日本においてシャンプーや石鹸などのオーガニック製品の展開は、西洋などに比べて遅れているのが現状です。食料品などに関しては日本でもかなり広まっているのに比べて、こういった製品で遅れている理由としては、シャンプーや石鹸などに使う原材料の殆どを海外からの輸入に頼っている、という点が挙げられます。
また日本人が「経皮吸収」と言うことに関し比較的無頓着なことも理由です。余り耳慣れない言葉ではありますので、ここで経皮吸収について説明します。人間が何かしらの物質を体内に取り込む時、主にそれは口から、つまり「経口摂取」と言うことになります。栄養素になる食料や、副次的に取り込むサプリメントや薬などもほとんどが経口摂取です。しかし人間は皮膚からも物質を取り込むことができます。例えば禁煙を行うために使用するニコチンパッチは、皮膚からニコチンを取り込みます。そしてもちろん経口摂取と同様、毒素であっても皮膚は取り込んでしまうのです。
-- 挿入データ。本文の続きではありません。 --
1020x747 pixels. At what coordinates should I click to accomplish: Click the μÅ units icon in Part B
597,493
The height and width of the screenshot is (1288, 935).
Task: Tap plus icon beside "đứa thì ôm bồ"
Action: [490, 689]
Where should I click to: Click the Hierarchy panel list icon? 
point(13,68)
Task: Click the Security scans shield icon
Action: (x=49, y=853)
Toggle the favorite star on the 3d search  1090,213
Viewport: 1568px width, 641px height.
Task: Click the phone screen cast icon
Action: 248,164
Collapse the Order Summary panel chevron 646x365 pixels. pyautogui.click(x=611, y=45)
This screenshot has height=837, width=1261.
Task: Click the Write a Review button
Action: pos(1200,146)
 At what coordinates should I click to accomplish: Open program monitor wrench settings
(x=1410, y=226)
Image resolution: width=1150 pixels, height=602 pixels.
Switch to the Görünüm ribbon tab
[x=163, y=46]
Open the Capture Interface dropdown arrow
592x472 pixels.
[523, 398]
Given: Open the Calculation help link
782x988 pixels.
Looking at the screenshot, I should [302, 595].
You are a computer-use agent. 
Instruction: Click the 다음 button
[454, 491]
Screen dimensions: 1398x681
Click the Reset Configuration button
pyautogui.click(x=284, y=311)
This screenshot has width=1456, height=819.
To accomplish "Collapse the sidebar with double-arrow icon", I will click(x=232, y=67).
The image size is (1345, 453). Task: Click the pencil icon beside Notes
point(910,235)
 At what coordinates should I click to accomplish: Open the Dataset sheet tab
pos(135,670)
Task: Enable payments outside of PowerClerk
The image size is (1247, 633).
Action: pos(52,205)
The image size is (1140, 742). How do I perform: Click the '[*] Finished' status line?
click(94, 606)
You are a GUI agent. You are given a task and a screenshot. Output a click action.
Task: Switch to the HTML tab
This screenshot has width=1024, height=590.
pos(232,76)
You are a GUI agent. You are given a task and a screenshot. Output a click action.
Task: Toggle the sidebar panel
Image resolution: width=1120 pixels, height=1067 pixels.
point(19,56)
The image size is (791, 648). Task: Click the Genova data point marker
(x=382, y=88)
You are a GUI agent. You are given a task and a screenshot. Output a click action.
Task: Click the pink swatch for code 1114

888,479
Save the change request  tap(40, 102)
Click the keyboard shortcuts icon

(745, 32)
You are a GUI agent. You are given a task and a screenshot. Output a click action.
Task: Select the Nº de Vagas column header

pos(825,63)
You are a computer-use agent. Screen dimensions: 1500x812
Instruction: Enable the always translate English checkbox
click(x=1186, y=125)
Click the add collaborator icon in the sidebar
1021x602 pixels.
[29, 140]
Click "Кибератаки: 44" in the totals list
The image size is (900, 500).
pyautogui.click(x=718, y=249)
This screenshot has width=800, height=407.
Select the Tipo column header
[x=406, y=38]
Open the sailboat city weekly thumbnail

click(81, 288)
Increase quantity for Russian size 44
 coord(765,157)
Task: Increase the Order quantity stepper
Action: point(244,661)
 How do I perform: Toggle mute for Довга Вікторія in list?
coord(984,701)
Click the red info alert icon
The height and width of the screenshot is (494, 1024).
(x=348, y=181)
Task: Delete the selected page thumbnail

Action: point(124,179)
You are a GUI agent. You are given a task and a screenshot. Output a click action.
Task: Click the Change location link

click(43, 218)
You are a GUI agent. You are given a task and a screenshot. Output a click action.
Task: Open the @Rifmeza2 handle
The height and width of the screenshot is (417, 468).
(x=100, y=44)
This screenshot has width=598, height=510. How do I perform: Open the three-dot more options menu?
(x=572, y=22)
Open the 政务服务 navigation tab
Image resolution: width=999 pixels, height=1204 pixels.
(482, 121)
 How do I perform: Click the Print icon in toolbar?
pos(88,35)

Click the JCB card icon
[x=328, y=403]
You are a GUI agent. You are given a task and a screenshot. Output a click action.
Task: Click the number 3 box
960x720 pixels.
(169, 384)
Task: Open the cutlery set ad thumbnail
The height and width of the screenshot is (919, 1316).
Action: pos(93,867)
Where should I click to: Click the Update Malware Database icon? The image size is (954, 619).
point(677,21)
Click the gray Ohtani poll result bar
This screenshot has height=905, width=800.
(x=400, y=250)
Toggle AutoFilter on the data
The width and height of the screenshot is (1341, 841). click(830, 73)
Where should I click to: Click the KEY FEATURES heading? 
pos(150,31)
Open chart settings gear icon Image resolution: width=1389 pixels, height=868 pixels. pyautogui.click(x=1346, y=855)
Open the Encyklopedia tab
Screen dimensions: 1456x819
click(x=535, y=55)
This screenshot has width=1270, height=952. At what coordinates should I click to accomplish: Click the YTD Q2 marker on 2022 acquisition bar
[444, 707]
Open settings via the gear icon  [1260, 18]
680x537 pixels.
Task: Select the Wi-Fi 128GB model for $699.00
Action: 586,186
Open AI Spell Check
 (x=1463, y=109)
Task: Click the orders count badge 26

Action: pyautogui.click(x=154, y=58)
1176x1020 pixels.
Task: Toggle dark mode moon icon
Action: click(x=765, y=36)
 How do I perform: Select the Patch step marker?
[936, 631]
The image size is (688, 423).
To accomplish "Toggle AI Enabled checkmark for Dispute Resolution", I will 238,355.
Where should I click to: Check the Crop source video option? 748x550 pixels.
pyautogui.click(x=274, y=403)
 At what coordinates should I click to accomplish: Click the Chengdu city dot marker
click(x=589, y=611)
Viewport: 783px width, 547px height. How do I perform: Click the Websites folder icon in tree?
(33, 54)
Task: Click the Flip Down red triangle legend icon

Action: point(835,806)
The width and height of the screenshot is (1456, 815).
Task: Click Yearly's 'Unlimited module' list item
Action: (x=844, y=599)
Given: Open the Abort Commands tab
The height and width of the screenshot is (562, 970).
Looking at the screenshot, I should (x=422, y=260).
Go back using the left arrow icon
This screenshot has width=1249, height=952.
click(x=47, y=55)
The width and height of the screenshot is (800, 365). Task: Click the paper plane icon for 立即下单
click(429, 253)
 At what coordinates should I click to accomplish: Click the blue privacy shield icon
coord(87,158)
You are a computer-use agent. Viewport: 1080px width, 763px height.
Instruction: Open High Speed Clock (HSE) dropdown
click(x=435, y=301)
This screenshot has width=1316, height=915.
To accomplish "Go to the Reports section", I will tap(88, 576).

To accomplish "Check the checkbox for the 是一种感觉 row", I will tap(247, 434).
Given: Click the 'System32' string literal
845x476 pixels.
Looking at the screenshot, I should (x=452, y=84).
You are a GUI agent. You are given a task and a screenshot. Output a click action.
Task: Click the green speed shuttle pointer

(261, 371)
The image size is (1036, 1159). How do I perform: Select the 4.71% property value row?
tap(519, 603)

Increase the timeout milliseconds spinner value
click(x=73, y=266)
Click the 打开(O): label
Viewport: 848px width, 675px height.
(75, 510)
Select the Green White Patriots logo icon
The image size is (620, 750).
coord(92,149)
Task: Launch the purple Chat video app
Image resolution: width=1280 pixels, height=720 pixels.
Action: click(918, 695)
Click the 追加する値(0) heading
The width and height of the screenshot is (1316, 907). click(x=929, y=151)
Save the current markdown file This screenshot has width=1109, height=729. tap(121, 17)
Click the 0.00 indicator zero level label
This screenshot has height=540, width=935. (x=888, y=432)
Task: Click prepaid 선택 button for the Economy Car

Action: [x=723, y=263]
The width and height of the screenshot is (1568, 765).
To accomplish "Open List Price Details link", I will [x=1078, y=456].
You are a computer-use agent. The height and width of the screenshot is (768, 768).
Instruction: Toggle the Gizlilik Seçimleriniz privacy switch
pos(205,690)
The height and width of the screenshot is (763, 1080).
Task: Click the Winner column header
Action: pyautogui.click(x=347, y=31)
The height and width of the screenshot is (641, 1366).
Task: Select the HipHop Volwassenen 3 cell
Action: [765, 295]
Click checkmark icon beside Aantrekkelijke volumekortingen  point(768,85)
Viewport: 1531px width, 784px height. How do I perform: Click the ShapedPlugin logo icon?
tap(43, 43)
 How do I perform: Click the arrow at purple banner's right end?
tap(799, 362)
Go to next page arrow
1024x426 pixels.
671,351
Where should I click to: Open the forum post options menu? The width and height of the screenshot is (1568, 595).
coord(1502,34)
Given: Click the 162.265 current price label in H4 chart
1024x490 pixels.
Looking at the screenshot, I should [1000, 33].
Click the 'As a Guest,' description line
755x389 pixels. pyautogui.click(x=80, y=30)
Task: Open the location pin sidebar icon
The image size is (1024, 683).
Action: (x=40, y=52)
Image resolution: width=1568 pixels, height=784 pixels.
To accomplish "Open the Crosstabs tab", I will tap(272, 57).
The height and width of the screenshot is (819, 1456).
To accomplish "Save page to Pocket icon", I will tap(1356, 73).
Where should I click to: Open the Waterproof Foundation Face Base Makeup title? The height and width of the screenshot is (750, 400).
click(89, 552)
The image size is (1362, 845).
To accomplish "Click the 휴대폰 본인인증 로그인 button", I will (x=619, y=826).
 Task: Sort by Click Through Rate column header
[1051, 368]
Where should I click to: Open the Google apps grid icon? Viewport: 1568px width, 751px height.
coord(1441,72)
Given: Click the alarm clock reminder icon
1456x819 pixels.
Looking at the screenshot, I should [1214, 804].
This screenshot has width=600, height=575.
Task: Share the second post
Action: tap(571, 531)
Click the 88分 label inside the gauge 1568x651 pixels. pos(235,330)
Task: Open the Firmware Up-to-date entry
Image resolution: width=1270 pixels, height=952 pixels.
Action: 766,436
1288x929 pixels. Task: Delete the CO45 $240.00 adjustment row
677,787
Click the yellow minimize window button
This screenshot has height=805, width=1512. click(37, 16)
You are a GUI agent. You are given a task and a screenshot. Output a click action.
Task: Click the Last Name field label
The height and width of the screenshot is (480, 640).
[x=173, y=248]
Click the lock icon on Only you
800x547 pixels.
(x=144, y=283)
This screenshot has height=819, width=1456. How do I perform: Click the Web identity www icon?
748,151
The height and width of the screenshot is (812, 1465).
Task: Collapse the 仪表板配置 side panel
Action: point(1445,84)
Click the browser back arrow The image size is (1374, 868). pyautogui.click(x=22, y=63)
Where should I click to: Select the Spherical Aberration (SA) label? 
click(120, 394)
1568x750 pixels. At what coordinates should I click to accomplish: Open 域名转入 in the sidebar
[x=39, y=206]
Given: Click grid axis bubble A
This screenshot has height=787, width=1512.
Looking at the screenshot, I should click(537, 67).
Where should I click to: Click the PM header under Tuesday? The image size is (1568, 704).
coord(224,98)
日常的に肌に使用するシャンプーや石鹸に、有害な物質が含まれていたらどうなるでしょう?1回あたりで吸収する量は少量であったとしても、毎日、時には1日に複数回体を洗えば、それなりの量になってもおかしくありません。また経皮吸収されたものは、排出され辛いとも言われています。消化器官のような排出することが前提のシステムが無いからです。
シャンプーや石鹸にオーガニック製品を使用する理由
人体への直接的影響
もちろんこのような製品を製造する企業が、意図的に毒物を混入させることはありません。しかし人間の体への影響の検証、と言うのはとても難しいものです。それに化学物質に関しては、その人体への影響評価が次の日には変わっていることだってあります。だからこそより「安全の可能性が高いもの」を選ぶ必要があるのです。自然素材が原料のものを、そしてそれがオーガニック原料であれば言うことはありません。
自然への影響
これも天然由来の製品を選ぶ大きな理由です。天然の石鹸分子の界面活性剤機能は、生分解性に優れているため環境中で速やかに失われて行くのですが、合成洗剤内の合成界面活性剤は環境中に長らく残存します。それは水棲生物を汚染し、また分解されたとしても環境ホルモンとして分解されるので、巡り巡って人間に影響を及ぼす可能性があるのです。
シャンプーや石鹸を購入する時に、一度成分表示を確認してみて下さい。どこにも「石ケン」という文字がなければ、それは合成洗剤です。購入する製品が何なのか、それを知った上で買うか買わないかを決めることは重要なことなのです。